Published in final edited form as: Circulation. 2014 Mar 28;130(23):e199–e267. doi: 10.1161/CIR.0000000000000041

Table 13. Dosage and Safety Considerations for Maintenance of Sinus Rhythm in AF.

Drug Usual Doses Exclude/Use with Caution Major Pharmacokinetic Drug Interactions
Vaughan Williams Class IA
Disopyramide
  • Immediate release: 100–200 mg once every 6 h

  • Extended release: 200–400 mg once every 12 h

  • HF

  • Prolonged QT interval

  • Prostatism, glaucoma

  • Avoid other QT interval-prolonging drugs

  • Metabolized by CYP3A4: caution with inhibitors (e.g., verapamil, diltiazem, ketoconazole, macrolide antibiotics, protease inhibitors, grapefruit juice) and inducers (e.g., rifampin, phenobarbital, phenytoin)

Quinidine
  • 324–648 mg every 8 h

  • Prolonged QT interval

  • Diarrhea

  • Inhibits CYP2D6: ↑concentrations of tricyclic antidepressants, metoprolol, antipsychotics; ↓efficacy of codeine

  • Inhibits P-glycoprotein: ↑digoxin concentration

Vaughan Williams Class IC
Flecainide
  • 50–200 mg once every 12 h

  • Sinus or AV node dysfunction

  • HF

  • CAD

  • Atrial flutter

  • Infranodal conduction disease

  • Brugada syndrome

  • Renal or liver disease

  • Metabolized by CYP2D6 (inhibitors include quinidine, fluoxetine, tricyclics; also genetically absent in 7%–10% of population) and renal excretion (dual impairment can ↑↑plasma concentration)

Propafenone
  • Immediate release: 150–300 mg once every 8 h

  • Extended release: 225–425 mg once every 12 h

  • Sinus or AV node dysfunction

  • HF

  • CAD

  • Atrial flutter

  • Infranodal conduction disease

  • Brugada syndrome

  • Liver disease

  • Asthma

  • Metabolized by CYP2D6 (inhibitors include quinidine, fluoxetine, tricyclics; also genetically absent in 7%–10% of population)—poor metabolizers have ↑beta blockade

  • Inhibits P-glycoprotein: ↑digoxin concentration

  • Inhibits CYP2C9: ↑ warfarin concentration (↑INR 25%)

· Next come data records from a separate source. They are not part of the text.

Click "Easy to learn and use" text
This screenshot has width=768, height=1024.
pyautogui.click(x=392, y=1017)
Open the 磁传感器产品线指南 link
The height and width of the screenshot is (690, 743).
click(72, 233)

Vaughan Williams Class III
Amiodarone
  • Oral: 400–600 mg daily in divided doses for 2-4 wk; maintenance typically 100-200 mg QD

  • IV: 150 mg over 10 min; then 1 mg/min for 6 h; then 0.5 mg/min for 18 h or change to oral dosing; after 24 h, consider decreasing dose to 0.25 mg/min

  • Sinus or AV node dysfunction

  • Infranodal conduction disease

  • Lung disease

  • Prolonged QT interval

  • Inhibits most CYPs to cause drug interaction: ↑concentrations of warfarin (↑INR 0%–200%), statins, many other drugs

  • Inhibits P-glycoprotein: ↑digoxin concentration

Dofetilide
  • 125–500 mcg once every 12 h

  • Prolonged QT interval

  • Renal disease

  • Hypokalemia

  • Diuretic therapy

  • Avoid other QT interval prolonging drugs

  • Metabolized by CYP3A: verapamil, HCTZ, cimetidine, ketoconazole, trimethoprim, prochlorperazine, and megestrol are contraindicated; discontinue amiodarone at least 3 mo before initiation

Dronedarone
  • 400 mg once every 12 h

  • Bradycardia

  • HF

  • Long-standing persistent AF/flutter

  • Liver disease

  • Prolonged QT interval

  • Metabolized by CYP3A: caution with inhibitors (e.g., verapamil, diltiazem, ketoconazole, macrolide antibiotics, protease inhibitors, grapefruit juice) and inducers (e.g., rifampin, phenobarbital, phenytoin)

  • Inhibits CYP3A, CYP2D6, P-glycoprotein: ↑concentrations of some statins, sirolimus, tacrolimus, beta blockers, digoxin

Sotalol
  • 40–160 mg once every 12 h

  • Prolonged QT interval

  • Renal disease

  • Hypokalemia

  • Diuretic therapy

  • Avoid other QT interval prolonging drugs

  • Sinus or AV nodal dysfunction

  • HF

  • Asthma

  • None (renal excretion)

AF indicates atrial fibrillation; AV, atrioventricular; CAD, coronary artery disease; HCTZ, hydrochlorothiazide; HF, Heart Failure; INR, international normalized ratio; IV, intravenous; and QD, once daily.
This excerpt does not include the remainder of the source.